### Entries for finding text and elements
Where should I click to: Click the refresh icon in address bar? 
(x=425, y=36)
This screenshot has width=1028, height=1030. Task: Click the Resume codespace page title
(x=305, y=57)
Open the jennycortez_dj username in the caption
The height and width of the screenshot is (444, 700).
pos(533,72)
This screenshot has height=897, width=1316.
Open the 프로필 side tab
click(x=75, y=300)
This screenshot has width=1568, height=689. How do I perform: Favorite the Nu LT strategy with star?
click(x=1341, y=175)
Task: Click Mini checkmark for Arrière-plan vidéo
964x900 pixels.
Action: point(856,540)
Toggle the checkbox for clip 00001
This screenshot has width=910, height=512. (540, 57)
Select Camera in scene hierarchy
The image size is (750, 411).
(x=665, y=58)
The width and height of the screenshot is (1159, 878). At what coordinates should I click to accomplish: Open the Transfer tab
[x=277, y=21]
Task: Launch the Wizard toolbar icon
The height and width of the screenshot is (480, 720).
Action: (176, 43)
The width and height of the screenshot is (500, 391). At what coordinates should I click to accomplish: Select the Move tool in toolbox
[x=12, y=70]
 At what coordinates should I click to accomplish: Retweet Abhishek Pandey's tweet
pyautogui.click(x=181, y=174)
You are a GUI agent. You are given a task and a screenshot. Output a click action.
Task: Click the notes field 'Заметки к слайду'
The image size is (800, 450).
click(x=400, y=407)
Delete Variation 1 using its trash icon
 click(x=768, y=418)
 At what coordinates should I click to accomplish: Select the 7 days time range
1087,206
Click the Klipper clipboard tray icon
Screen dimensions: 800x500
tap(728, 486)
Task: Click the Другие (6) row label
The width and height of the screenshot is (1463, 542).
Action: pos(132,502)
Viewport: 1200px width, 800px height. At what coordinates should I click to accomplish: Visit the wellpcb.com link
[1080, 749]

### Goal
Recast the data above as a numbered list, omitting any blank lines.

### Written response
1. Where should I click to: Click the refresh icon in address bar? 
2. (x=425, y=36)
3. This screenshot has width=1028, height=1030. Task: Click the Resume codespace page title
4. (x=305, y=57)
5. Open the jennycortez_dj username in the caption
6. The height and width of the screenshot is (444, 700).
7. pos(533,72)
8. This screenshot has height=897, width=1316.
9. Open the 프로필 side tab
10. click(x=75, y=300)
11. This screenshot has width=1568, height=689. How do I perform: Favorite the Nu LT strategy with star?
12. click(x=1341, y=175)
13. Task: Click Mini checkmark for Arrière-plan vidéo
14. 964x900 pixels.
15. Action: point(856,540)
16. Toggle the checkbox for clip 00001
17. This screenshot has width=910, height=512. (540, 57)
18. Select Camera in scene hierarchy
19. The image size is (750, 411).
20. (x=665, y=58)
21. The width and height of the screenshot is (1159, 878). At what coordinates should I click to accomplish: Open the Transfer tab
22. [x=277, y=21]
23. Task: Launch the Wizard toolbar icon
24. The height and width of the screenshot is (480, 720).
25. Action: (176, 43)
26. The width and height of the screenshot is (500, 391). At what coordinates should I click to accomplish: Select the Move tool in toolbox
27. [x=12, y=70]
28.  At what coordinates should I click to accomplish: Retweet Abhishek Pandey's tweet
29. pyautogui.click(x=181, y=174)
30. You are a GUI agent. You are given a task and a screenshot. Output a click action.
31. Task: Click the notes field 'Заметки к слайду'
32. The image size is (800, 450).
33. click(x=400, y=407)
34. Delete Variation 1 using its trash icon
35.  click(x=768, y=418)
36.  At what coordinates should I click to accomplish: Select the 7 days time range
37. 1087,206
38. Click the Klipper clipboard tray icon
39. Screen dimensions: 800x500
40. tap(728, 486)
41. Task: Click the Другие (6) row label
42. The width and height of the screenshot is (1463, 542).
43. Action: pos(132,502)
44. Viewport: 1200px width, 800px height. At what coordinates should I click to accomplish: Visit the wellpcb.com link
45. [1080, 749]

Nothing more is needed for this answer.